PROVIDED PASSAGE:
— Begin —
Meet the MasterMinds: Don Peppers
and Martha Rogers on the Real Value of Customer Relationships
Business strategists Don Peppers and
Martha Rogers are founders of the Peppers & Rogers Group
and coauthors of seven books, including Managing
Customer Relationships, The
One to One Future, and Enterprise
One to One.
Their book, Return
on Customer: Creating Maximum Value from Your Scarcest Resource,
presents a new way to measure the long- and short-term value
created by a company’s most important asset—its
customers.
McLaughlin: What is "Return on Customer?"
Peppers: We define Return on Customer
in terms of the total value created by a customer. Start
with the sales you generate from a customer in the current
period, and add any increase or decrease in the customer’s
lifetime value during the period. Then, divide that total
by the customer’s lifetime value at the beginning
of the period. This is just like ROI, but we’re talking
about customers rather than capital.
— End —
STATED TASK:
Answer these questions from the Peppers and Rogers interview.
(a) What company did Peppers and Rogers found?
(b) What does their book Return on Customer present a new way to measure?
(c) In Peppers's definition of Return on Customer, what is the total divided by?

MATERIAL PROVIDED:
— Begin —
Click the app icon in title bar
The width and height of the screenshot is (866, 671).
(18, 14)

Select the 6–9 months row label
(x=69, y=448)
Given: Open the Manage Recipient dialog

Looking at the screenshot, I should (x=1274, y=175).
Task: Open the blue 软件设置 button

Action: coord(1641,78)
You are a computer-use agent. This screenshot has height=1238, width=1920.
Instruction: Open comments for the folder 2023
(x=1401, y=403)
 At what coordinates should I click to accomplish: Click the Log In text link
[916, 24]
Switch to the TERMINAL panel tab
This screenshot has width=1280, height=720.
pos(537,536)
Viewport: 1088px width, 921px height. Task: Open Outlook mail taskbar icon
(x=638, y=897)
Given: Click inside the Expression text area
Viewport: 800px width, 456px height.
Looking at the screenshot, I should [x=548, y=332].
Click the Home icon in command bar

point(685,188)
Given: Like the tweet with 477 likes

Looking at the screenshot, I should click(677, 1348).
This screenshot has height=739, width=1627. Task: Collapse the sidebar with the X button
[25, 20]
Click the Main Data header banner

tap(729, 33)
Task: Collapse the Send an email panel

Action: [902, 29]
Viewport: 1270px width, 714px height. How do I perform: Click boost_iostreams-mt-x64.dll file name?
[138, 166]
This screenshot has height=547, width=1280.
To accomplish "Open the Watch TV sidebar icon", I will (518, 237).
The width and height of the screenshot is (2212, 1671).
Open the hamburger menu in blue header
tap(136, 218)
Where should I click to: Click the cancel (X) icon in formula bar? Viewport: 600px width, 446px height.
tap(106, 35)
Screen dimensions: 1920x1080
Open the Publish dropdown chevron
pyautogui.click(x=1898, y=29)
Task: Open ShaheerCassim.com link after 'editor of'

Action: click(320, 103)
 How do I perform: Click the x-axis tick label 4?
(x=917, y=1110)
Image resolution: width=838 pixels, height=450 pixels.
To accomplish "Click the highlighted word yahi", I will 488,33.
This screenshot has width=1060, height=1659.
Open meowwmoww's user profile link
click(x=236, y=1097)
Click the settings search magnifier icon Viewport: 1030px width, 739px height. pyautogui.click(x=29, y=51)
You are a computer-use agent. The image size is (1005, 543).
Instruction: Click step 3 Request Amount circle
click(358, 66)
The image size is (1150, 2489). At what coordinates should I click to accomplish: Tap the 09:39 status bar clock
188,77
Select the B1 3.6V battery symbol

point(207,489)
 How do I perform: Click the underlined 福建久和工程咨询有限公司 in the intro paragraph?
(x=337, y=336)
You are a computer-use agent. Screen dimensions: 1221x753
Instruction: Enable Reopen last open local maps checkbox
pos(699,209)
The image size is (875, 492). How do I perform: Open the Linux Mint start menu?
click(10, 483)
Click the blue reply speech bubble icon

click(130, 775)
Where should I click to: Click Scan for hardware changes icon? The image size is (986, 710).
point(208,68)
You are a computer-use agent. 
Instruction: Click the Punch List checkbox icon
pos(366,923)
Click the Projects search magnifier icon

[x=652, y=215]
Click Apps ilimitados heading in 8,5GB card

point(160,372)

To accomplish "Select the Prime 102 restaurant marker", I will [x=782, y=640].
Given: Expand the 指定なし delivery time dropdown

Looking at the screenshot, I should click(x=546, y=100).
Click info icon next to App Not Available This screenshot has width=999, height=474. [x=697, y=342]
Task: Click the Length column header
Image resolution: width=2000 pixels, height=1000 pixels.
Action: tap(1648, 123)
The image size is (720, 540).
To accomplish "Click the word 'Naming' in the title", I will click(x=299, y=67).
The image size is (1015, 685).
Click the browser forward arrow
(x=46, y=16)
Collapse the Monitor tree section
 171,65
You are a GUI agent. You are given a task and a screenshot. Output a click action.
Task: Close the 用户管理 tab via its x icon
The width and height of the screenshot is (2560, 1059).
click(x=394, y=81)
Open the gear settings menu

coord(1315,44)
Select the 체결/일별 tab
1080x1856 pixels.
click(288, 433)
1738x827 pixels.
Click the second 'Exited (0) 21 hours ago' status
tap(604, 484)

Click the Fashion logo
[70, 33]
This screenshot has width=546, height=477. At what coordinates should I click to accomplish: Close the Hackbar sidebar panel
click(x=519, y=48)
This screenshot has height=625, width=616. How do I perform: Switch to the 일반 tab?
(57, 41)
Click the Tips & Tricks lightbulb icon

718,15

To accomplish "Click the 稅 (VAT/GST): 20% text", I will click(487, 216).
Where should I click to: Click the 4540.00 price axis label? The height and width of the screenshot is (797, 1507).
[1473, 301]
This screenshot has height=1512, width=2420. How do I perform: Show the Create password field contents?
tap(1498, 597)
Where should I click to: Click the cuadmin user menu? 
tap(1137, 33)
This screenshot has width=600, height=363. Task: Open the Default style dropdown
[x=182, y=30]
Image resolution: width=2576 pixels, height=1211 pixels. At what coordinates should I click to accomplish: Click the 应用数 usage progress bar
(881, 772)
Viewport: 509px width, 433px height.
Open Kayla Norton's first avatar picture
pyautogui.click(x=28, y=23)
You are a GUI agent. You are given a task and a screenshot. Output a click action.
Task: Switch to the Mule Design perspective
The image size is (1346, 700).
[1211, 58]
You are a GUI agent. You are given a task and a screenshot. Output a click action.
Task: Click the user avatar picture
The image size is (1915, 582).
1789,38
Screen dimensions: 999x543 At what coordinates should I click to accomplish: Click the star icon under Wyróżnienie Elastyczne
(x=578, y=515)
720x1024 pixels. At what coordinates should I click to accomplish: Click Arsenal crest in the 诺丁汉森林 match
— End —
EXERCISE ANSWER:
(a) The Peppers & Rogers Group.
(b) The long- and short-term value created by a company's customers.
(c) The customer's lifetime value at the beginning of the period.